## Text segment
Statistical Analysis

This was designed as a noninferiority trial in which the null hypothesis states that the rate of type 3 bleeding differed between treatment groups; the alternative hypothesis is that the rate of type 3 bleeding between the 2 groups was not different by more than the noninferiority margin. A noninferiority margin of 3% was determined by several methods. Site investigators were polled about an acceptable difference in bleed rates between treatment groups. At Massachusetts Eye and Ear Infirmary, the type 3 bleed rate was 1.8% in 2011. In 2012, Gallagher et al13 published data indicating a type 3 bleed rate of approximately 2%. The national benchmark used by the Massachusetts Eye and Ear Infirmary for type 3 bleeding is between 1.25% and 3.25%. A 3% margin was selected because it is approximately twice the difference between the upper margin of the US benchmark and expected bleed rate of 2%; a bleed rate above this percentage would be considered excessive.

## Source material
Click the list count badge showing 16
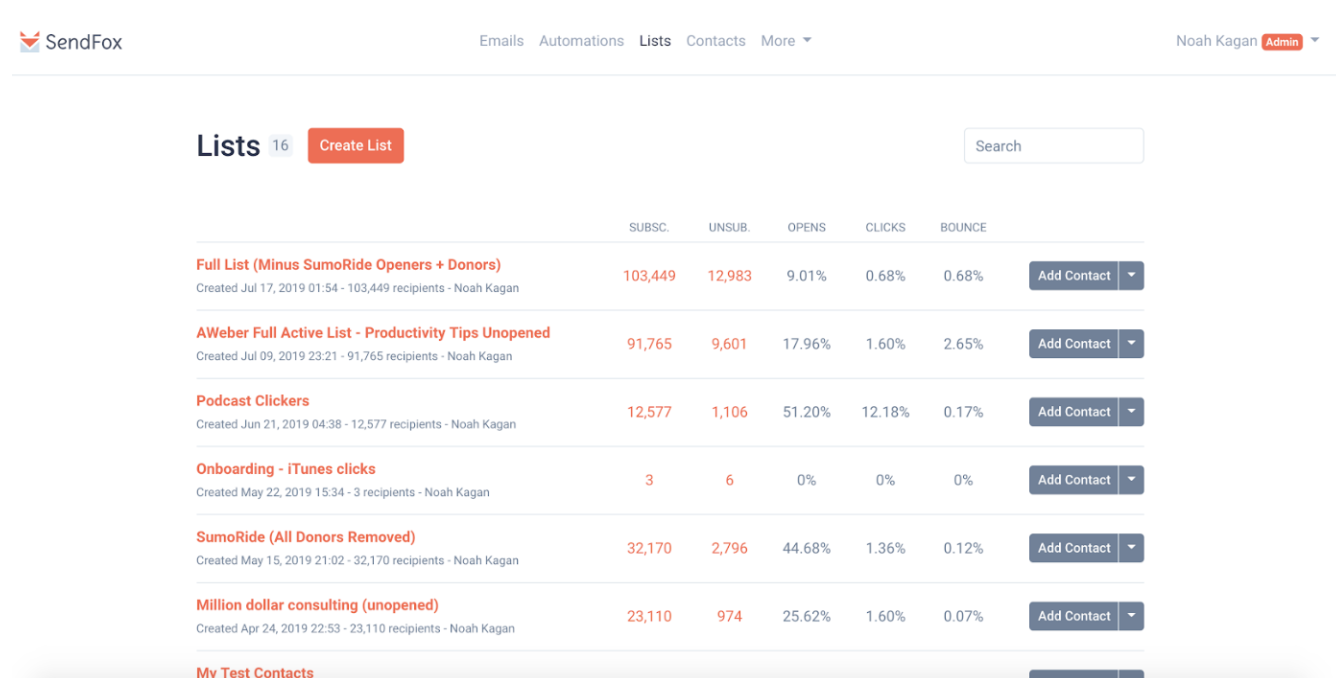 point(280,146)
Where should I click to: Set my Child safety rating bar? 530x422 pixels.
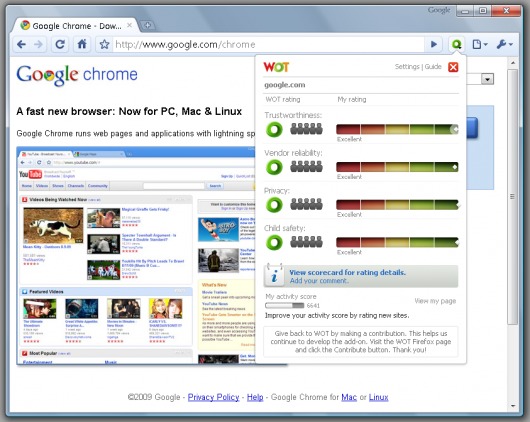point(397,242)
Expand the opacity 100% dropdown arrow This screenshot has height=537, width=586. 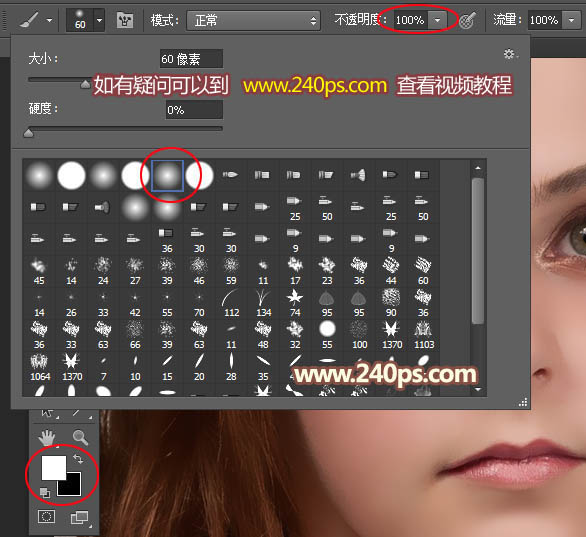point(437,20)
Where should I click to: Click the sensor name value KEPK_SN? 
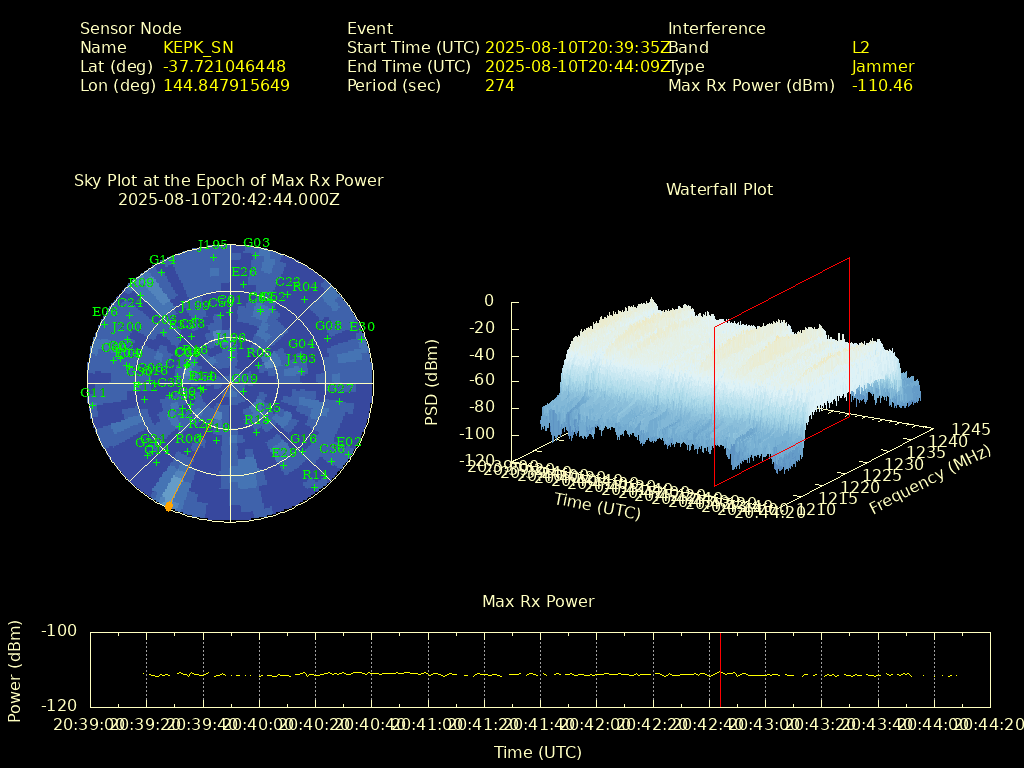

## List of tasks
(a) In the statistical analysis text, what was the type 3 bleed rate at Massachusetts Eye and Ear Infirmary in 2011?
(b) Please carry on the statistical analysis text from its last sentence.
The items are separate material, apart from the statistical analysis text.

## Results for each task
(a) 1.8%

(b)
Sample size was calculated to have a power of 80% to detect the difference of 3% between treatment groups using a 1-sided test and significance level of .025, factoring in interim analyses at 14% and 50% enrollment. Sample size calculations assumed an O’Brien-Fleming spending function and incorporated a 5% dropout rate. The noninferiority hypothesis required that the ibuprofen group have no more than a 3% absolute increase in the rate of type 3 bleeding compared with the acetaminophen group. The expected bleed rate in the acetaminophen group was set at 2% based on prior studies of children receiving intraoperative dexamethasone and postoperative acetaminophen.13 A sample size of 722 patients (361 per group) was calculated to achieve the 686 participants needed for intention-to-treat (ITT) analysis. With approval of the institutional review and data and safety monitoring boards, the sample size was increased after enrollment of the first 722 participants when fewer than 686 children were eligible for modified ITT (mITT) analysis.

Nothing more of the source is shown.